The efficacy of AS + SP was declining in northeast India and exceeded the threshold for changing drug policy. Based on the results of the study, the expert committee of the National Vector Borne Disease Control Programme formulated the first subnational drug policy for India and selected artemether plus lumefantrine as the new first-line treatment in the northeast. Continued monitoring of anti-malarial drug efficacy in northeastern region is essential for effective malaria control.

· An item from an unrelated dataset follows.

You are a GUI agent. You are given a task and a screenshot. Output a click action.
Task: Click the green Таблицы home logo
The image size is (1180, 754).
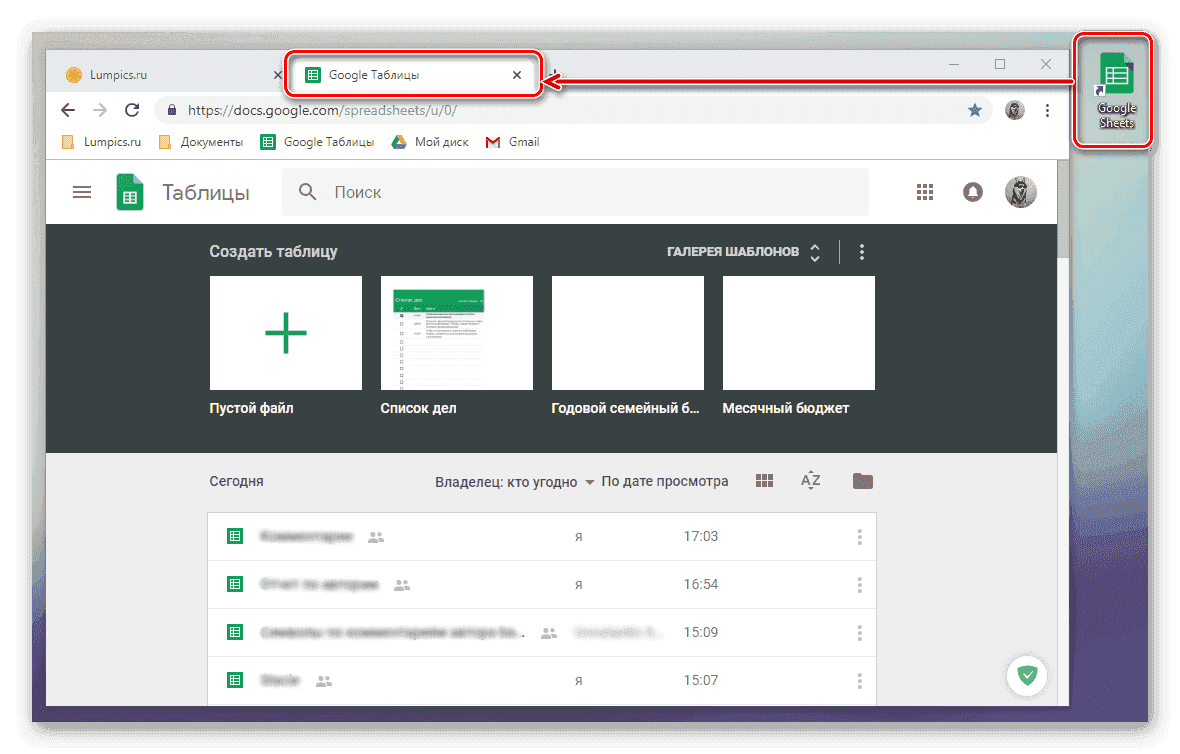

The nation-wide sentinel site monitoring system created in 2009 accelerated the assessment of emerging ACT treatment failure in areas with international borders and is vigilant to detect delayed parasite clearance, if any. Few of the earlier reported limitations of nationwide sentinel system were overcome during 2012. Firstly, follow-up was extended up to 42 days, delayed parasitaemia was monitored by looking at parasite clearance interval of ≥ 72 hours; partner drug resistance markers were analysed in all the isolates. The other limitations include 24 hours sampling for parasite monitoring, as the patients were from distant places. The sample size was relatively low in Changlang district, Arunachal Pradesh. To ascertain the role of partner drug resistance, drug levels of SP could not be done as the samples for drug concentration could not be collected.